PNG strives to meet MDG

PRIME Minister Peter O’Neill told the United Nations General Assembly that PNG is still endeavouring to achieve the eight-point Global Millennium Development Goals.
On some fronts it has done well but in other areas it has fallen behind.
The important issue is that the MDG is now firmly on the national agenda and that is something that was not there three years ago.

But can the goals be really achieved?
That question can be answered only in how the government tackles the fundamental goal of the MDG, which is poverty reduction.
The principle goal of the MDG is to half or rid the globe of poverty by 2015, now a mere four years away.

Is PNG rich or is it poor?

Or is it both rich and poor?

Are Papua New Guineans poverty stricken in the way of those in sub-Saha­ran countries or parts of Asia?
Poverty is not merely the lack of food but a collection of many factors.

One definition might be the lack of that which is essential for the wholesome growth and well-being of the human person or of a community.

The World Bank considers poverty on the basis of how much money is available to a person within one year.
In its estimation, the average Papua New Guinean villager earns about K350 within a year which it judges to be well below the poverty line. By its ruler PNG is at the lower end of the poverty line.

But as we mentioned in this space yesterday Sir Mi­chael Somare, when prime minister told Australian au­diences that nobody is hungry in PNG, that everybody has food. That also is true. Seen from one angle there is no poverty in PNG, from another there is abject poverty in PNG.

Papua New Guineans might not have cash – which is the measure of wealth the world over – but they each own (individually or as a group) mountains of tracts of land, the largest indicator of wealth anywhere on earth.
Every Papua New Guinean can be self-sufficient in providing for his immediate basic needs if all his lands were worked or if those lands could easily be mobilised into cash.

From that perspective, no Papua New Guinean is poor. Indeed, he is far richer than other people in most nations of the world. Land, one of the most important assets, has also been the most neglected of issues – placed in the “holding” or “pending” tray by successive administrations.
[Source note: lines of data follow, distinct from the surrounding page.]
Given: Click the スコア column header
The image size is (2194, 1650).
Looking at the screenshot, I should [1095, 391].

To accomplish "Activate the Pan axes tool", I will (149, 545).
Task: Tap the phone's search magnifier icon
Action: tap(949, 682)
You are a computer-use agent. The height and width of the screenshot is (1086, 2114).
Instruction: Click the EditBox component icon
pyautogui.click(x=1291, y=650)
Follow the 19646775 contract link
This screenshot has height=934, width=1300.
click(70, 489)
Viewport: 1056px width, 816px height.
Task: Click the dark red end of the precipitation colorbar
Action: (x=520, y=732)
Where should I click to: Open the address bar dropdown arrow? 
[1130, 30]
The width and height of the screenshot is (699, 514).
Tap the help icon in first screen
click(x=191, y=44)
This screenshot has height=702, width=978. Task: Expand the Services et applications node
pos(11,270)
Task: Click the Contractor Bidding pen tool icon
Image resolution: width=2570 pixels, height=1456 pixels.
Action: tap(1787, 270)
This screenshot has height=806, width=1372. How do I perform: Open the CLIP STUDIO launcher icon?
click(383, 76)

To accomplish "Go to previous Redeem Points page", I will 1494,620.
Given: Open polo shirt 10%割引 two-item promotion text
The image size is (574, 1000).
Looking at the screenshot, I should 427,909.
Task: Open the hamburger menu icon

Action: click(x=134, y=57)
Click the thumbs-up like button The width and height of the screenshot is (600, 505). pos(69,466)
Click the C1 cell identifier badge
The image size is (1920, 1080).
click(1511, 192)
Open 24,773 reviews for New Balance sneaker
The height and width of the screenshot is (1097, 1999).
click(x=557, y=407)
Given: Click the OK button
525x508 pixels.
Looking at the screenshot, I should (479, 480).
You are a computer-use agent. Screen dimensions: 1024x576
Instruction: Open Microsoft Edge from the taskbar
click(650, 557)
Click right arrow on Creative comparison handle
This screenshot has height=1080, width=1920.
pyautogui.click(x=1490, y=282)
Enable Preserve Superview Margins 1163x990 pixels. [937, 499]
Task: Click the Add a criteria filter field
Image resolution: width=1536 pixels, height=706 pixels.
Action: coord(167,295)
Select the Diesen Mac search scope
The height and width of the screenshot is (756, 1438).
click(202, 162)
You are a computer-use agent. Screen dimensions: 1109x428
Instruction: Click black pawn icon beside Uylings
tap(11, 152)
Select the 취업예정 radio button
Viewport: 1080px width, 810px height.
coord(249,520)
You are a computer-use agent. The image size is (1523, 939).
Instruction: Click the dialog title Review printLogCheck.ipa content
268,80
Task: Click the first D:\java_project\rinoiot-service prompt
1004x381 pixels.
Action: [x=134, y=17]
One inquiry was held into lands matters in 1973 – two years before Independence and since then lands matters have been given a wide berth. One government tried to deal with it – the Chan/Haiveta government when it tried to get a World Bank-funded Lands Mobilisation Program­me into operation and faced a nationwide backlash which ended only with the government’s utter trouncing at the general election in 1997.

Land, which counts in the accounts books of government, comprises only 3% of those parcels that were acquired during colonial era and passed on to the PNG go­vernment at Independence.
This then comprises the basis of all social and economic development in PNG or at least as it is accounted for in government’s books. The total Gross National Product or Gross Domestic Product or any other economic measures are for all those activities conducted on this alienated 3% of land.

The rest of the 97% of land in customary hands is unaccounted for. This is the land that will make Papua New Guineans jump from lower middle income country to a rich nation if only the activities on them could be mea­sured by normal economic measuring standards. But they cannot be because the economy revolves around capital and, right now, PNG customary land cannot be moved from its present phy­si­cal form to capital.

Customary land cannot be easily valued and be transferred to cash as is land which has been alienated. This is the area which the new administration of Peter O’Neill must concentrate on if poverty is to be alleviated, if the economic fundamentals of the country were to be changed.

Leaving customary land untouched, unlegislated over and, therefore, immobile as a unit of value, will leave PNG at the lower end of the po­verty scale. Land and its competent management are crucial in building a planned and progressive national economy and social development.

If land acquisition and development are properly controlled, the development of wealth, employment and, therefore, improvement in all social indicators will follow.